### [GIVEN DATA]
>>>>
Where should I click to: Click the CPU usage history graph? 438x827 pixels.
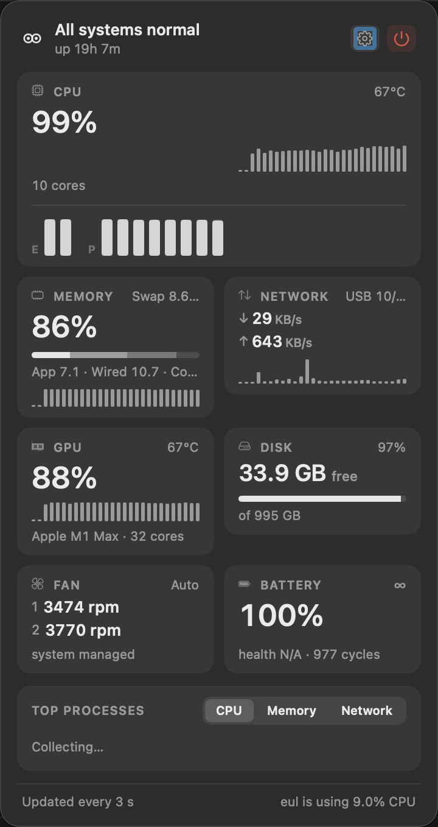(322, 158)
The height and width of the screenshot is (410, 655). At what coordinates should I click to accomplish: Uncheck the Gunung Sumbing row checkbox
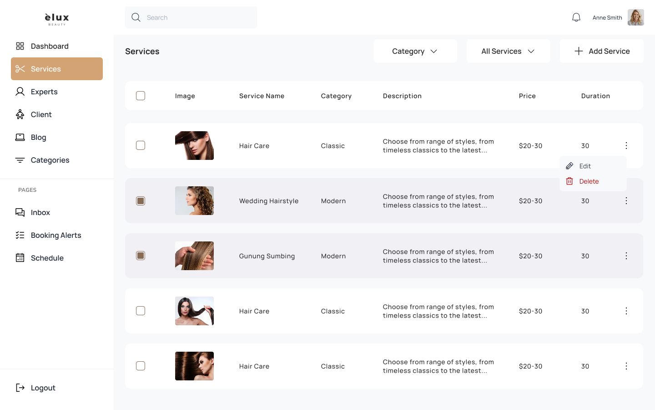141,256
<<<<
>>>>
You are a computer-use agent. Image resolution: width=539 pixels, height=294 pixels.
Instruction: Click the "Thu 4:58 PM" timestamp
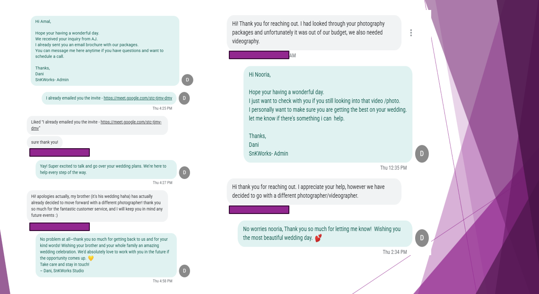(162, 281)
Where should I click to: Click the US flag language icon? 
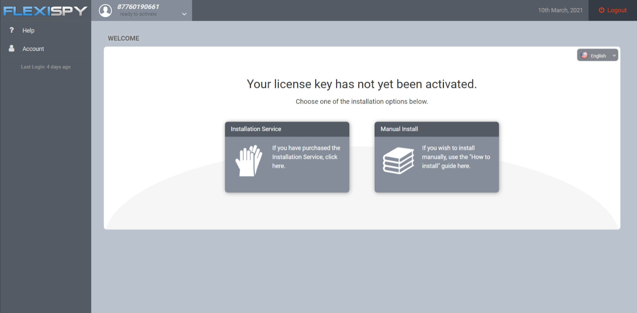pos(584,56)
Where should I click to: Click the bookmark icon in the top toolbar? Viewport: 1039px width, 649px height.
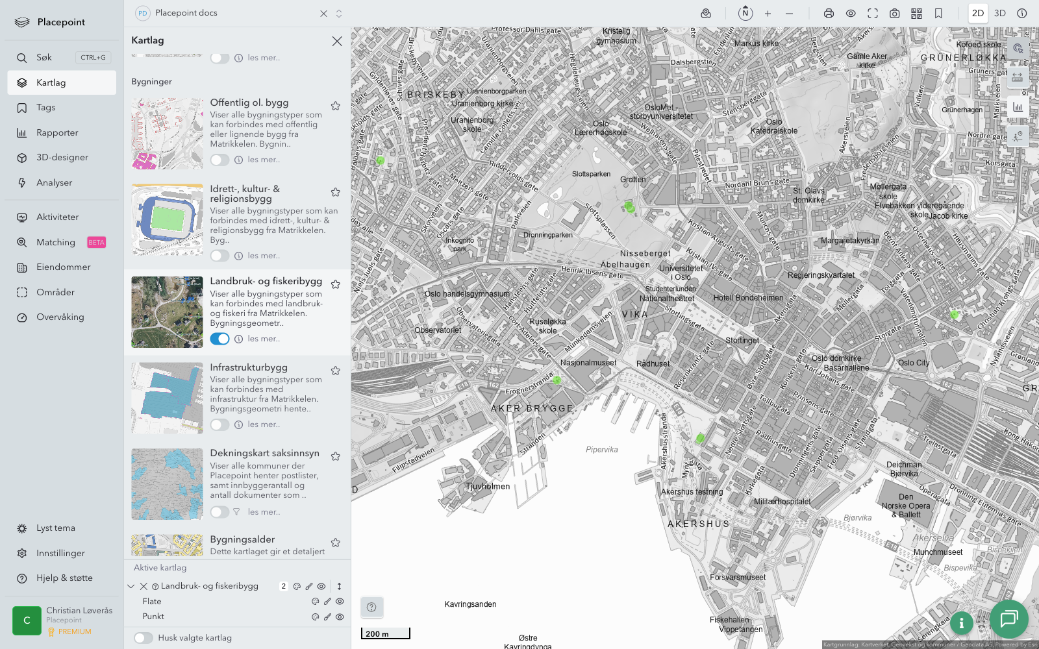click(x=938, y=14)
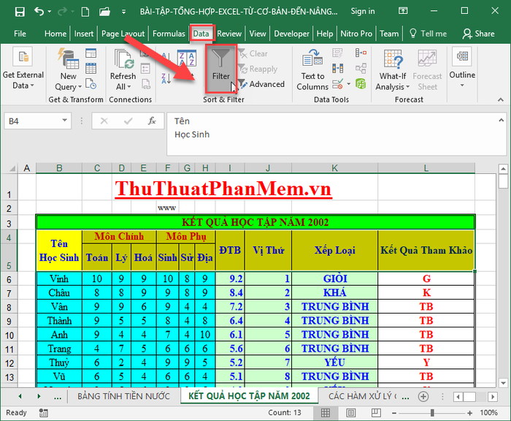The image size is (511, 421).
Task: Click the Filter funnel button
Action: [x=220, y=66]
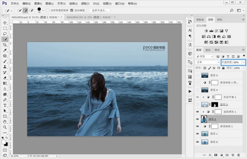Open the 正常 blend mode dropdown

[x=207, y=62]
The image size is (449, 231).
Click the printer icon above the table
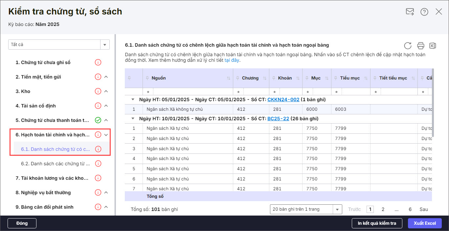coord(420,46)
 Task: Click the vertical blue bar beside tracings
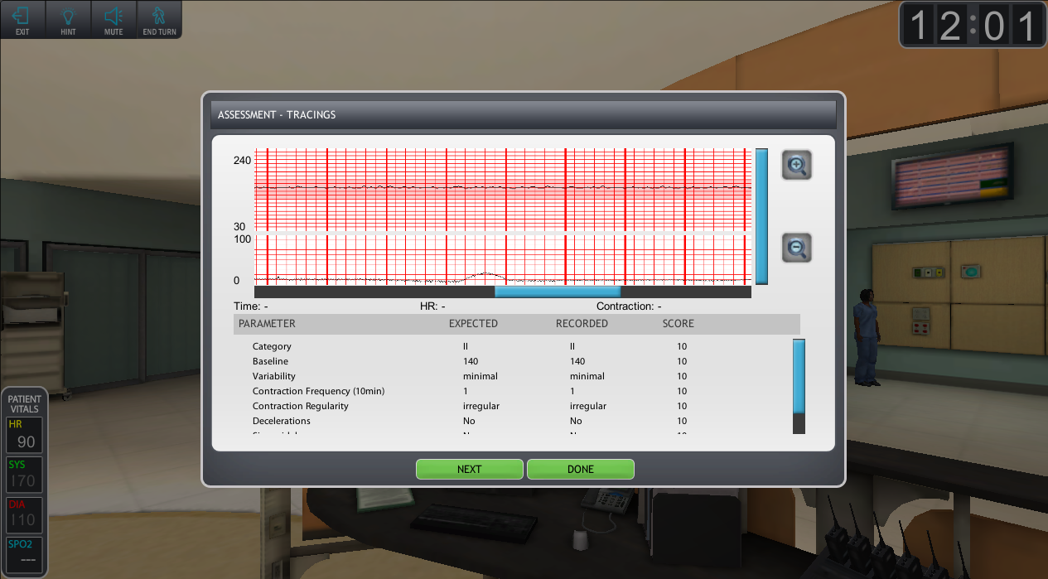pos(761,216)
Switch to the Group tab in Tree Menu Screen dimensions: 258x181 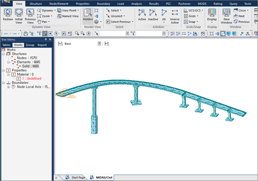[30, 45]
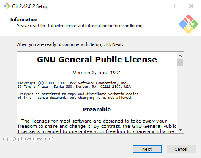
<<<<
>>>>
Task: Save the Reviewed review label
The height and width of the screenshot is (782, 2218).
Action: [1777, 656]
<<<<
### [TASK REQUIREMENTS]
In the records above, find the line containing "Where should I click to: Click the bookmark" and the line containing "The image size is (449, 231).", then give both of them again word for word along with every line between. Omit any pictures.

### [RESPONSE FOR THIS EXERCISE]
Where should I click to: Click the bookmark icon in the top toolbar? Viewport: 1039px width, 649px height.
click(x=938, y=14)
The image size is (511, 421).
Task: Click the Filter funnel button
Action: [x=220, y=66]
Open the 正常 blend mode dropdown

[x=207, y=62]
The image size is (449, 231).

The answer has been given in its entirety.